→ TEXT PASSAGE
The University of Perpetual Help System is a network of two universities consisting of nine campuses in the Philippines.

History
Established in 1968 by Dr. Jose de Guzman Tamayo and his wife Dra. Josefina Laperal Tamayo as Perpetual Help Hospital and College of Nursing, this institution has been training nurses, doctors, maritime, accountants, hrm, allied health, lawyers, engineers and many other professionals for service in the Philippines and abroad. Now known as UPHS Jonelta (Jose and Nena Laperal Tamayo), the University of Perpetual Help System Jonelta has campuses in Manila, Binan, GMA Cavite, Isabela, and Malasiqui, Pangasinan.

Over the years, under the leadership of Dr./Br.Gen. Antonio L. Tamayo, this institution has developed into a university offering a wide variety of programs mentioned above, but its allied health programs including nursing is the university's core.

The University of Perpetual Help System DALTA (UPHSD) founded on February 5, 1975 by Dr. Daisy Moran Tamayo and Br. Gen. Antonio L. Tamayo, is a highly recognized university in the Philippines. It has 3 major campuses in Las Piñas, Molino, and Calamba. Commission on Higher Education (CHED), Philippines granted deregulated status (equivalent to Autonomous Status) to University of Perpetual Help System DALTA, Manila, Philippines.

Over the past four decades, UPHS has opened nine campuses nationwide including the University of Perpetual Help System DALTA (DALTA System with its main branch in Las Piñas) and the University of Perpetual Help System Laguna (JONELTA System with its main branch in Binan, Laguna).

Stored data
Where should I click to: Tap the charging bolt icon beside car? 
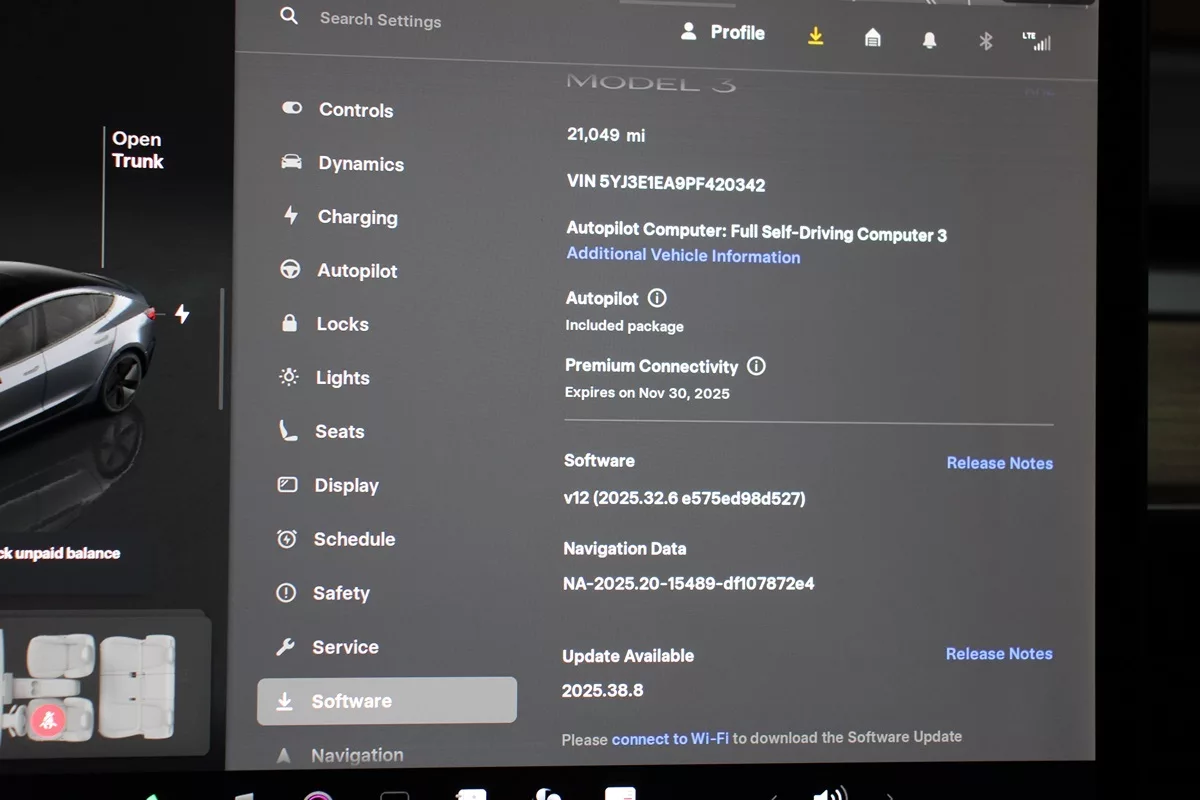click(x=182, y=314)
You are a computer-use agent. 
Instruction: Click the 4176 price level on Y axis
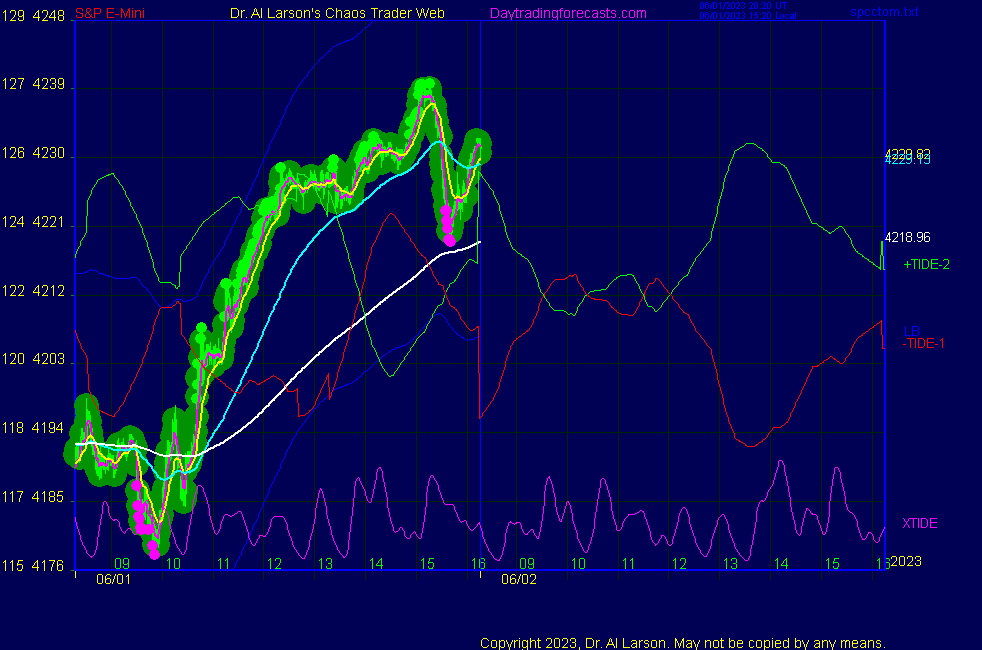[48, 567]
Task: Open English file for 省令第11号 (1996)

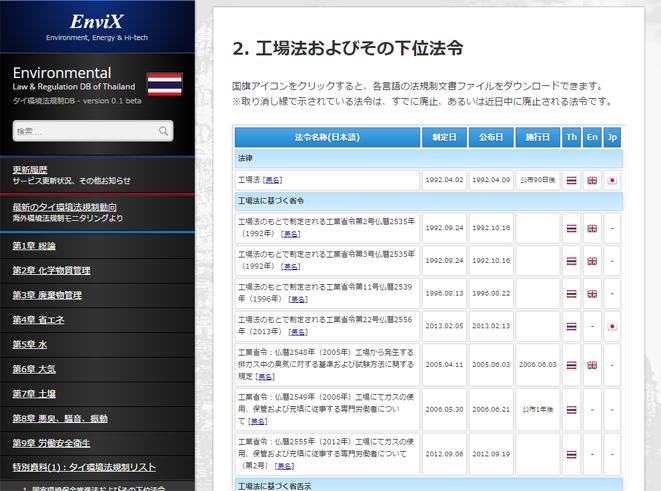Action: click(x=592, y=294)
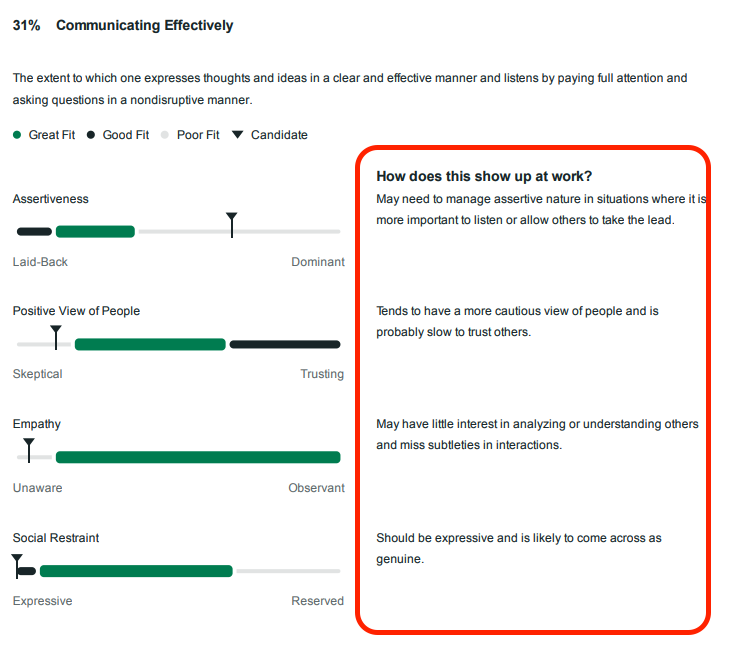Click the Great Fit green legend dot
Image resolution: width=732 pixels, height=654 pixels.
coord(17,135)
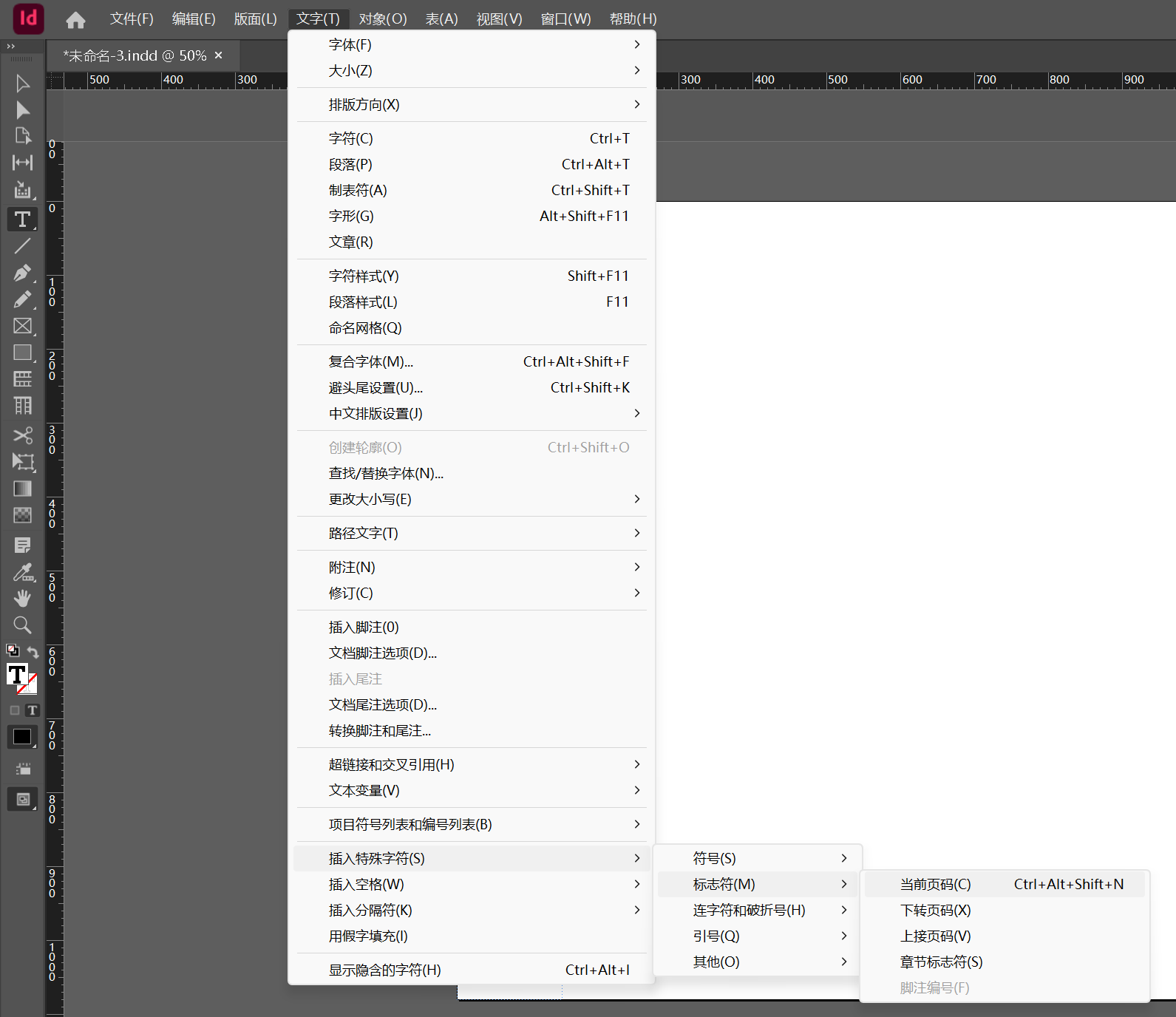Go to Home screen icon

[x=75, y=20]
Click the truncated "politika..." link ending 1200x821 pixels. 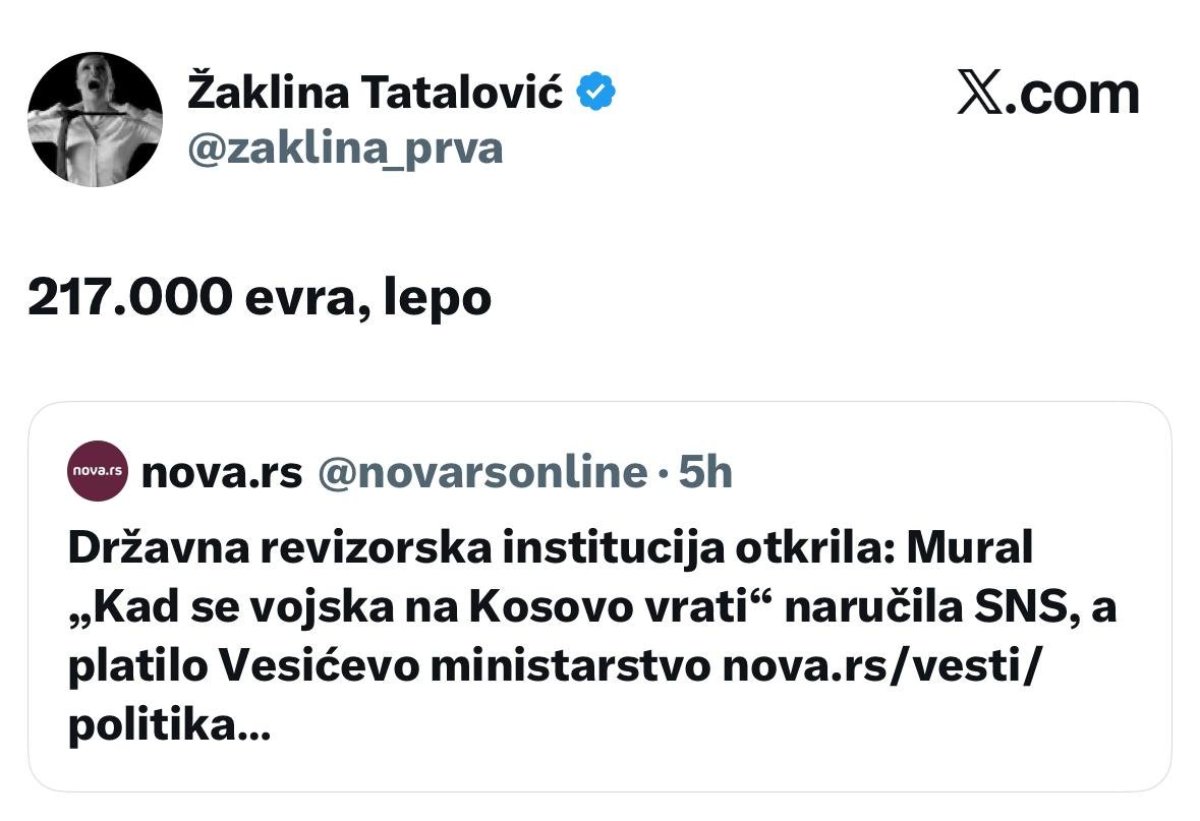click(x=169, y=728)
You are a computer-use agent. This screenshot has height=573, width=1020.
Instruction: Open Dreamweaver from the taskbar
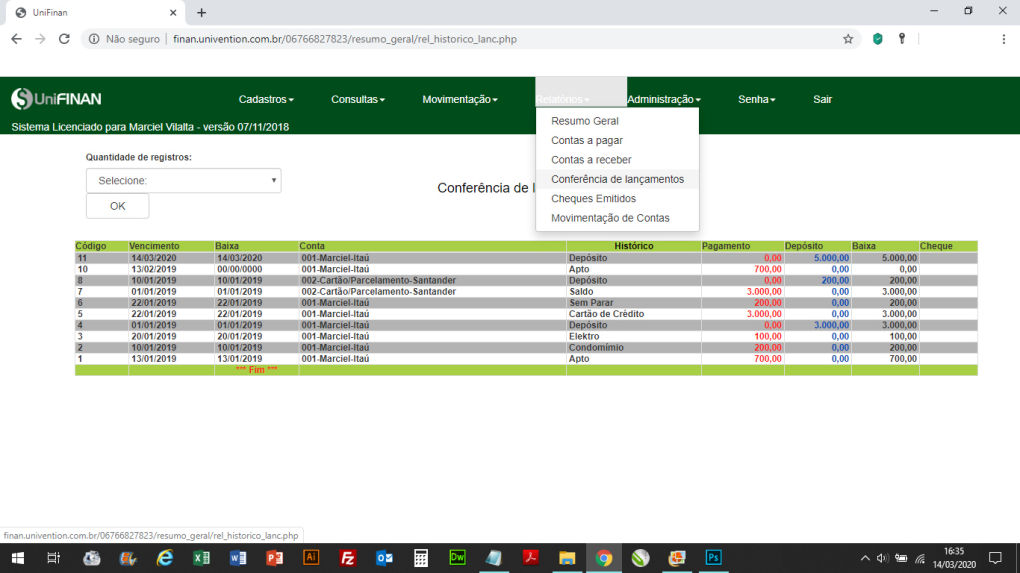point(458,558)
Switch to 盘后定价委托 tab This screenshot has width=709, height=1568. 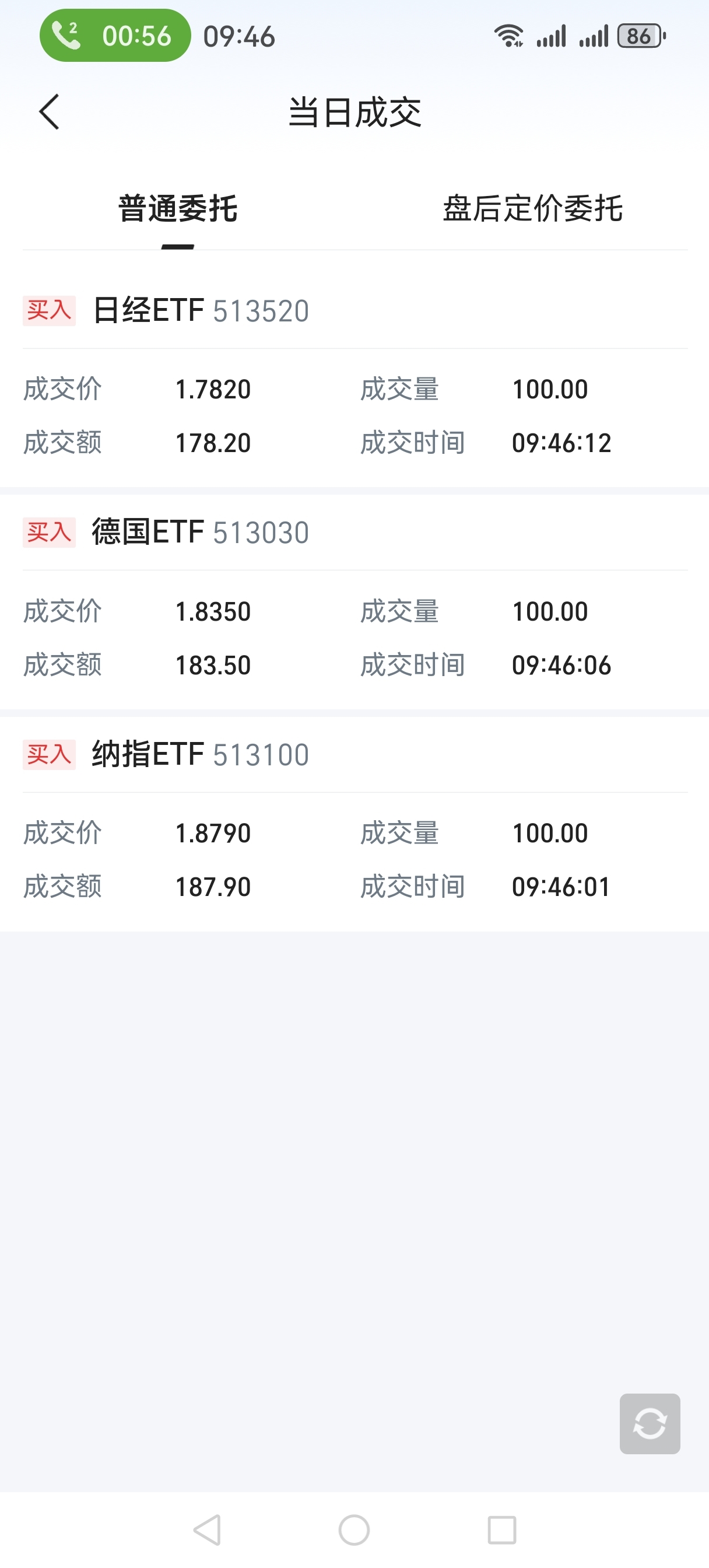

→ THINGS TO DO
**a)** Switch "highly recognized" to "well-known" and reproduce the passage on the University of Perpetual Help System from "Over the years, under" up to and including "DALTA, Manila, Philippines.".
**b)** Answer these questions using the passage on the University of Perpetual Help System:
(i) Who established the institution in 1968?
(ii) On what date was the University of Perpetual Help System DALTA founded?
(iii) What status did the Commission on Higher Education grant to the University of Perpetual Help System DALTA?
**c)** Carry on the passage on the University of Perpetual Help System from its last sentence.
The stored data is separate material and is unrelated to the text on the University of Perpetual Help System.

→ PER-TASK OUTPUTS
**a)**
Over the years, under the leadership of Dr./Br.Gen. Antonio L. Tamayo, this institution has developed into a university offering a wide variety of programs mentioned above, but its allied health programs including nursing is the university's core.

The University of Perpetual Help System DALTA (UPHSD) founded on February 5, 1975 by Dr. Daisy Moran Tamayo and Br. Gen. Antonio L. Tamayo, is a well-known university in the Philippines. It has 3 major campuses in Las Piñas, Molino, and Calamba. Commission on Higher Education (CHED), Philippines granted deregulated status (equivalent to Autonomous Status) to University of Perpetual Help System DALTA, Manila, Philippines.

**b)**
(i) Dr. Jose de Guzman Tamayo and his wife, Dra. Josefina Laperal Tamayo
(ii) February 5, 1975
(iii) Deregulated status, equivalent to Autonomous Status

**c)**
The Nine UPH Campuses 

The University of Perpetual Help System composed of two constituent universities namely; DALTA Foundation and JONELTA Foundation.

The DALTA System 

University of Perpetual Help System DALTA – Las Piñas (Main Campus)
University of Perpetual Help System DALTA – Molino Campus
University of Perpetual Help System DALTA – Calamba Campus

The JONELTA System 

University of Perpetual Help System JONELTA – Biñan (Main Campus)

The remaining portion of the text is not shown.